Sketch Engine provides several methods whose results can be controlled with many parameters. In this section, all methods are listed and parameters specific to each method are described. The “universal attributes” (that can be used with all methods) are described below. Note that some characters (e.g. space) must be escaped. For more information, see e.g. http://en.wikipedia.org/wiki/Percent-encoding.

The structure of the output of these methods can be found on the JSON API documentation page.

Universal attributes

There are a few attributes that can be used with any method.

Parameter Type Default Description
corpname string REQUIRED corpus name (in the short form, e.g. ‘bnc’) which will be processed. You can query your own corpus (e.g. username john, corpus mycorpus), just use value user/john/mycorpus
usesubcorp string empty name of a subcorpus that will be processed. Default is empty which means working with the entire corpus
format string empty the format of the output; empty value is interpreted as JSON; various methods differ in supporting output (export) formats but most of them allow: json, xml, csv, txt and xlsx. JSON is default format of Sketch Engine API.
json JSON all input attributes encoded as a string in JSON

corp_info

Provides detailed information about the corpus, lexicon sizes etc.

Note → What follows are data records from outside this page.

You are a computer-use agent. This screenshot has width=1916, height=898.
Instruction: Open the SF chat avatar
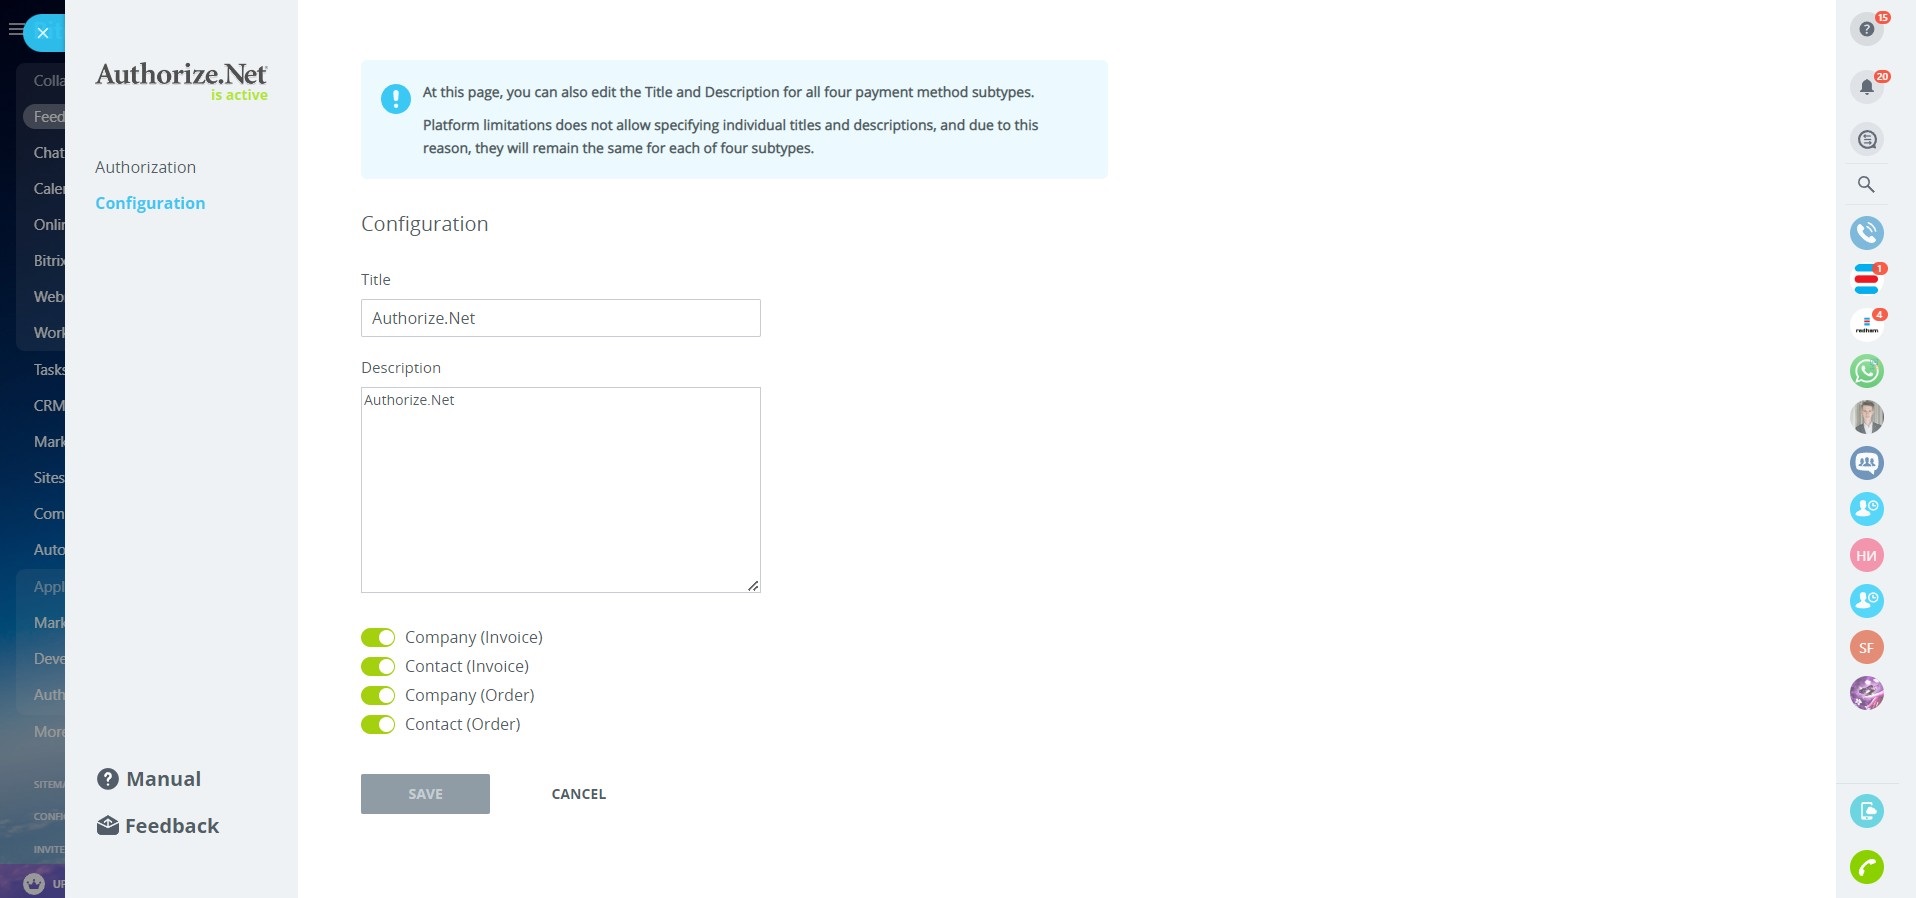coord(1866,647)
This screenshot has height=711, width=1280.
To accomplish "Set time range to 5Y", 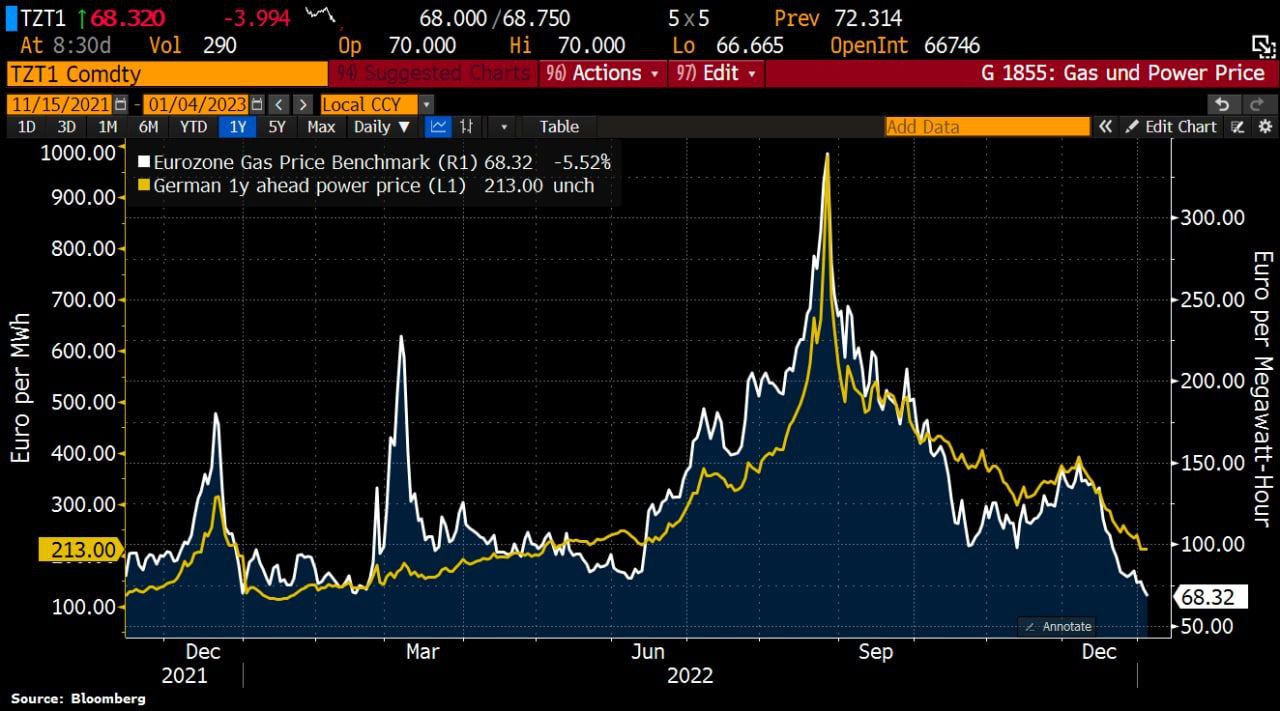I will [x=277, y=126].
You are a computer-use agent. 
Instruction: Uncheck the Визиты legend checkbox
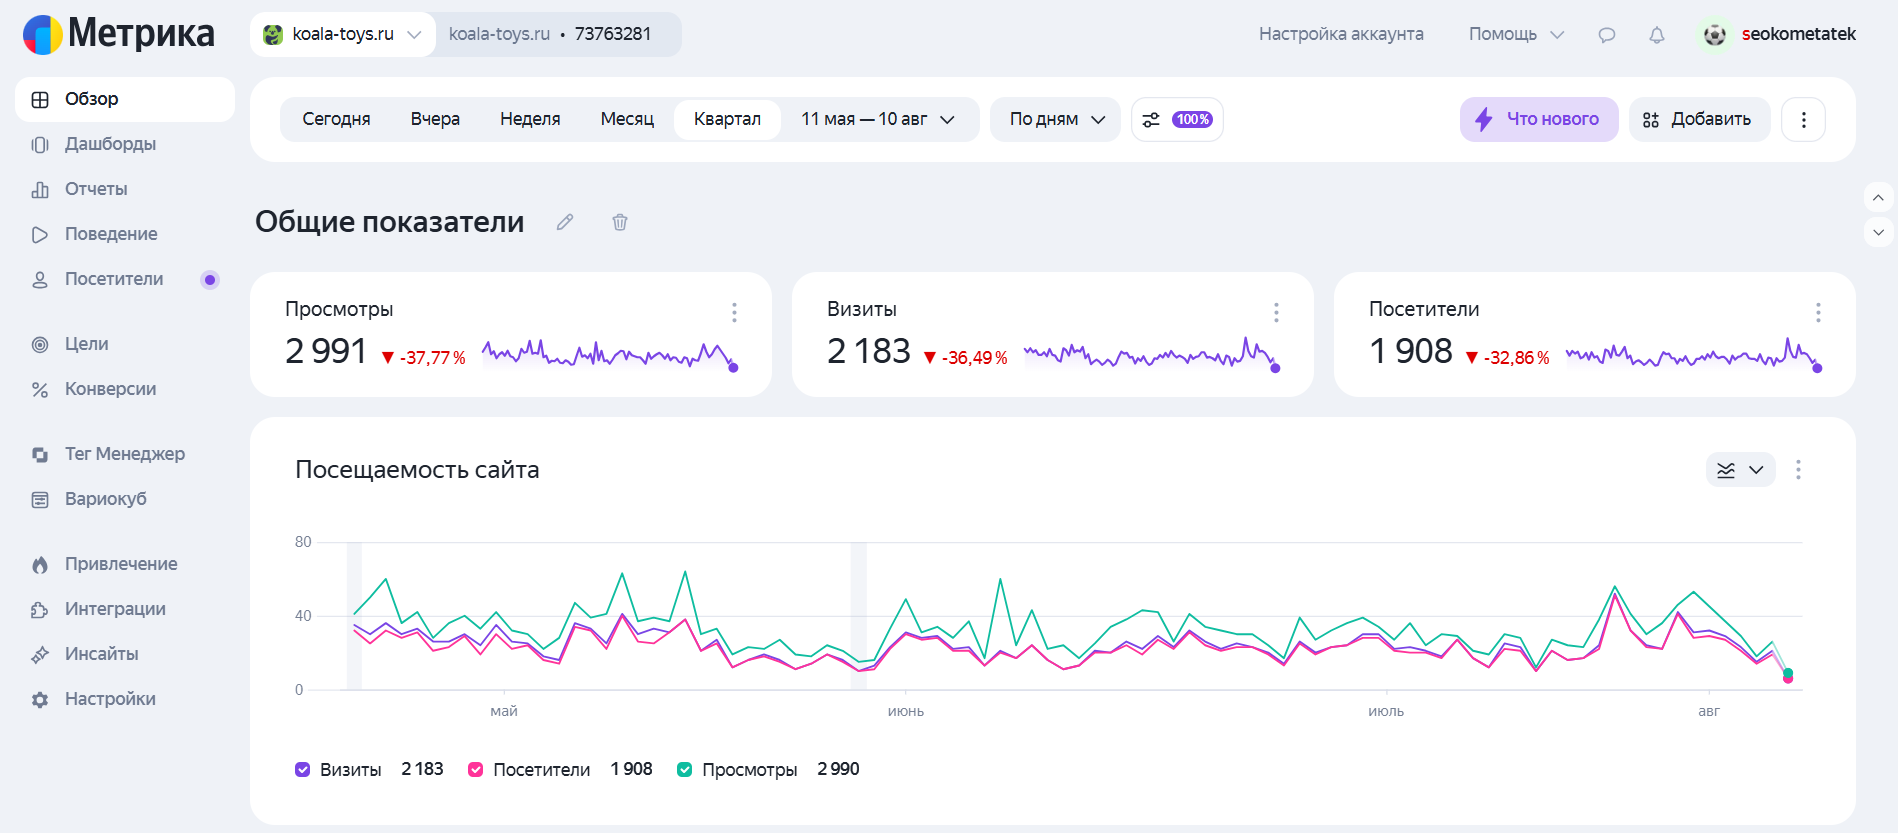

Parameter Type Default Description
gramrels boolean 0 get list of grammar relations from the respective word sketch grammar
corpcheck boolean 0 get output from last corpcheck (if available in compilation log)
registry boolean 0 get registry file content and settings from manatee (might differ)
subcorpora boolean 0 get list of subcorpora and their respective sizes (in tokens, words)
struct_attr_stats boolean 0 get structure attributes, and their lexicon sizes
import requests

requests.get('run.cgi/corp_info?corpname=bnc2;gramrels=1;subcorpora=1')
{
 "info": "Balanced English corpus ...",
 "encoding": "UTF-8",
 "compiled": "12/07/2016 14:31:51",
 "unicameral": false,
 "alsizes": [],
 "tagsetdoc": "https://...",
 "gramrels": [],
 "structs": [],
 "wposlist": [
 ["adjective", "AJ."],
 ...
 ],
 "lang": "English",
 "name": "British National Corpus (BNC) ...",
 "sizes": {
 "tokencount": "112181015",
 "sentcount": "6052184",
 "normsum": "96052598",
 "parcount": "1514906",
 "doccount": "4054"
 },
 "subcorpora": [],
 "infohref": "http://...",
 "lposlist": [
 ["adjective", "-j"],
 ...
 ],
 "attributes": [
 {
 "fromattr": "",
 "id_range": 0,
 "dynamic": "",
 "name": "word",
 "label": ""
 },
 ...
 ]
}

wordlist

This method provides the functionality of “word list” and “keywords” functions that are normally available under the link “Word List” in the web interface.

Parameter Type Default (example) Description
wltype string REQUIRED ‘simple’ for normal word list, ‘keywords’ for comparing with a reference corpus (see ref_corpname)
wlattr string (REQUIRED) REQUIRED (‘word’) corpus attribute you want to work with

the value 'WSCOLLOC' is used for word sketch format AS A LIST

wlnums string frq defines a type of frequency figures; possible values are: frq, docf, arf (for word frequency, document frequency and ARF, respectively). If more than one value is used, they must be separated by ‘,’.
wlminfreq integer 5  minimum frequency in the corpus
wlmaxitems integer 100 the actual value can be limited depending on a corpus, but is not limited for user corpora
wlpat string .* RE pattern for positive filtering; relevant only in simple word list
wlsort string w if ‘frq’, resulting word list will be sorted by frequency, else according to attribute; relevant only in combination with simple word list
ref_corpname string REQUIRED corpus name (in the short form, e.g. ‘bnc2’) of the reference corpus; relevant only in combination with “keywords” function
ref_usesubcorp string reference subcorpus name; relevant only in combination with “keywords” function.
wlfile file allows to send a file with allowlist via POST request
wlblacklist file allows to send a file with denylist via POST request

attr_vals

Returns a list of values for a given structure attribute.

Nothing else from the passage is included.